--- MATERIAL FOR THIS TASK ---
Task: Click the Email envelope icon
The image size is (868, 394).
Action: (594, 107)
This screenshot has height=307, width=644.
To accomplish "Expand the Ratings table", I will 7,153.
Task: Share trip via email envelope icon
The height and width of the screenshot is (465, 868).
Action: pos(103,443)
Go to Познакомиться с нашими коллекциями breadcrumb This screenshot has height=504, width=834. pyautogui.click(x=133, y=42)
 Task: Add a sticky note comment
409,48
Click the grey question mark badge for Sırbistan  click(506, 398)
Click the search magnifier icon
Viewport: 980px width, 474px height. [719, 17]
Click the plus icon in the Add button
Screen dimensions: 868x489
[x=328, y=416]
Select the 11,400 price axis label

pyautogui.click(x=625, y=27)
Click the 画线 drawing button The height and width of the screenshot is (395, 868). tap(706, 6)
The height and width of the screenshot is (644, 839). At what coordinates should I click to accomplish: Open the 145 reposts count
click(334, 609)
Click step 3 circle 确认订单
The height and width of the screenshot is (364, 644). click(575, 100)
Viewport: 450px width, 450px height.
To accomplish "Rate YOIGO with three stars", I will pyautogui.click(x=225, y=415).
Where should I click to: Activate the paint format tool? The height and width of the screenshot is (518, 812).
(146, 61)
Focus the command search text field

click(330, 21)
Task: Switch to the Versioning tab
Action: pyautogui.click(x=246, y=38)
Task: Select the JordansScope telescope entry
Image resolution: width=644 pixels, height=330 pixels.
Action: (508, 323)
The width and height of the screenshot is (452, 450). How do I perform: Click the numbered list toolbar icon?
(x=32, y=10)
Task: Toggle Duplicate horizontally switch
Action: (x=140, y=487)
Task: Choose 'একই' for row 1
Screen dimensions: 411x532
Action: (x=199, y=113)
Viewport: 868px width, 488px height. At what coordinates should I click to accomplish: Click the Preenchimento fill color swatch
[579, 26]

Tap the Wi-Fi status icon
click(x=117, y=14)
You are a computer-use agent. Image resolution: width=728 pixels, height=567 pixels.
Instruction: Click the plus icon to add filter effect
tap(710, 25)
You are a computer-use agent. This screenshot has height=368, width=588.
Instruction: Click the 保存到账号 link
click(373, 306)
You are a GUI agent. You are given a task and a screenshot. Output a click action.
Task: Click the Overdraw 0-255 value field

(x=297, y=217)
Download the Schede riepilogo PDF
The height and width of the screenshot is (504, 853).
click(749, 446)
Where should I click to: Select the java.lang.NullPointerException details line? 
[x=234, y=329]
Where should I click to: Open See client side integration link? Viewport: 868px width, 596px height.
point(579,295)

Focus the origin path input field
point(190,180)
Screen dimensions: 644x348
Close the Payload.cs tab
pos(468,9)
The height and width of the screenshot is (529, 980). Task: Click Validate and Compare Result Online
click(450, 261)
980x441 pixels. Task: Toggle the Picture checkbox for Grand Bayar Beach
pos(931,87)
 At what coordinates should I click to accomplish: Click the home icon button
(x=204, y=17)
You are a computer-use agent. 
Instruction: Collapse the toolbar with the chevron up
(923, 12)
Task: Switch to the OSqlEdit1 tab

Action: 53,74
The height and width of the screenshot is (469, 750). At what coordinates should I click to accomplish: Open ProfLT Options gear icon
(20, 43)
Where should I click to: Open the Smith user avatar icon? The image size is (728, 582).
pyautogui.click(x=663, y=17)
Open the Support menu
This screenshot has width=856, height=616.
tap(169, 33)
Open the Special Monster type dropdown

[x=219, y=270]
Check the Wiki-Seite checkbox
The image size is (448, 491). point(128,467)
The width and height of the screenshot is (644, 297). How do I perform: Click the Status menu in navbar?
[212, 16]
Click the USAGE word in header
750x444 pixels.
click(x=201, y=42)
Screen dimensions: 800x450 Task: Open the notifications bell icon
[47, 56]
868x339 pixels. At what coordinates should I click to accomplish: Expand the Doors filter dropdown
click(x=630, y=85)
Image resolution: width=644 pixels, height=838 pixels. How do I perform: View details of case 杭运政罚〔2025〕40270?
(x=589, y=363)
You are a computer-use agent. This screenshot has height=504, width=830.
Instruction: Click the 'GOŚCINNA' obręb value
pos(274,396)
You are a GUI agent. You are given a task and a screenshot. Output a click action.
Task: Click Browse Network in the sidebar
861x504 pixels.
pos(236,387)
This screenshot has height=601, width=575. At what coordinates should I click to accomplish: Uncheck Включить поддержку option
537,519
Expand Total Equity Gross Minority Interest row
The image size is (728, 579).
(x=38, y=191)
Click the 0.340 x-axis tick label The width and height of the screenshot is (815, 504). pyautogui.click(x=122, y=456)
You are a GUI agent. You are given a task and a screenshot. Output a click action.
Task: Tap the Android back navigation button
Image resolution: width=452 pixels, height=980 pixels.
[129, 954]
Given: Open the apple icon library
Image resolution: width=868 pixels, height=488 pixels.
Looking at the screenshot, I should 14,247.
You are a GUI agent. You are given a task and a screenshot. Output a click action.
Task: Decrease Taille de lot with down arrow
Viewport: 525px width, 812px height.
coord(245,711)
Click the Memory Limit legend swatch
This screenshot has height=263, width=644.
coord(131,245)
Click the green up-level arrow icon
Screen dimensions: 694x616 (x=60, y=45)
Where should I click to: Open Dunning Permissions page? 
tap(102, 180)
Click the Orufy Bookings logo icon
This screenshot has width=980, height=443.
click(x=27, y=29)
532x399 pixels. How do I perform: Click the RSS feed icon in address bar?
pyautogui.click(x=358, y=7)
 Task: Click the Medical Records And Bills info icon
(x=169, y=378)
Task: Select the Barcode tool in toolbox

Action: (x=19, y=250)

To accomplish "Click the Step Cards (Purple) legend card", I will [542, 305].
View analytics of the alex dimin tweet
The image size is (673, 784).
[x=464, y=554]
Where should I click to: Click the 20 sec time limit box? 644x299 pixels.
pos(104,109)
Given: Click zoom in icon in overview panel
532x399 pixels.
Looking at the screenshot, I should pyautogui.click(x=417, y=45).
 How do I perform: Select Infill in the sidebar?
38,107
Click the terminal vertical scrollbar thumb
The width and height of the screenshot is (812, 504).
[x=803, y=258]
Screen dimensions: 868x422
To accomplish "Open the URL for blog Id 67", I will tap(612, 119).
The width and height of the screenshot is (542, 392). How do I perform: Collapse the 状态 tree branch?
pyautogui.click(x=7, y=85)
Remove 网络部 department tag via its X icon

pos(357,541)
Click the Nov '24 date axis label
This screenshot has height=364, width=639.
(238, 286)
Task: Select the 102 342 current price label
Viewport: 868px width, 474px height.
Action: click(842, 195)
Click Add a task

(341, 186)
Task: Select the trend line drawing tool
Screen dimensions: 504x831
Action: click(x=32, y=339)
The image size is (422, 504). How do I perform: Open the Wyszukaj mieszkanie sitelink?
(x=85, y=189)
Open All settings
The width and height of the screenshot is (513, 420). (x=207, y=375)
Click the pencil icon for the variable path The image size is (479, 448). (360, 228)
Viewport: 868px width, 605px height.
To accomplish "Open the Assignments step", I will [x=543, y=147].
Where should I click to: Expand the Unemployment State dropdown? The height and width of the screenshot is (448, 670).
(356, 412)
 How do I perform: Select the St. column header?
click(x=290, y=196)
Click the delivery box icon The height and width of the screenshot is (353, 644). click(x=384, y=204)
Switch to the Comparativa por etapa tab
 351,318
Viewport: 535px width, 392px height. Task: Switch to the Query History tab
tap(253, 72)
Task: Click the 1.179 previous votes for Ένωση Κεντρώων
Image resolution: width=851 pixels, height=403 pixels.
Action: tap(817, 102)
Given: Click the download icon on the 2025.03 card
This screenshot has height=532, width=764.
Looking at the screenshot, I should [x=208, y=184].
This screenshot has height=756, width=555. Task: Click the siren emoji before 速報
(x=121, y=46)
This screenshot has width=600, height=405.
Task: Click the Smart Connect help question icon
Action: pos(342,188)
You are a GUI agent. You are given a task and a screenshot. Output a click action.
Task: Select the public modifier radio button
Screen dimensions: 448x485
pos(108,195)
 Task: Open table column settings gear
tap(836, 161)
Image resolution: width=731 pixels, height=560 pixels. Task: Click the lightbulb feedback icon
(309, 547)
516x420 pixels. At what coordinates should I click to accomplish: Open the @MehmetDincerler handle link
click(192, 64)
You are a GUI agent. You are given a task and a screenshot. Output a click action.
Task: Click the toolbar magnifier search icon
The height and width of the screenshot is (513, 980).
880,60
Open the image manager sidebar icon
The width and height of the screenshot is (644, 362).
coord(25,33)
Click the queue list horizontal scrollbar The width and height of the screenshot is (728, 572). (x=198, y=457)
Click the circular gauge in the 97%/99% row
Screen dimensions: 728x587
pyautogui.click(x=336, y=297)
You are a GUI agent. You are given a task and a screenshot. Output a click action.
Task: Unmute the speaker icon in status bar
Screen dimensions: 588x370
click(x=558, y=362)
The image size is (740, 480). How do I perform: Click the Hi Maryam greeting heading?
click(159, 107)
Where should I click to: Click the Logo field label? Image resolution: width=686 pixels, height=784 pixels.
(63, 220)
---
• **WHAT IS REQUIRED**
One stretch of the lines above is wanted, from the line that contains "Click the plus icon in the Add button" through the line that contains "Click the 画线". Output it exactly.

• **FINISHED EXERCISE**
Click the plus icon in the Add button
Screen dimensions: 868x489
[x=328, y=416]
Select the 11,400 price axis label

pyautogui.click(x=625, y=27)
Click the 画线 drawing button The height and width of the screenshot is (395, 868). tap(706, 6)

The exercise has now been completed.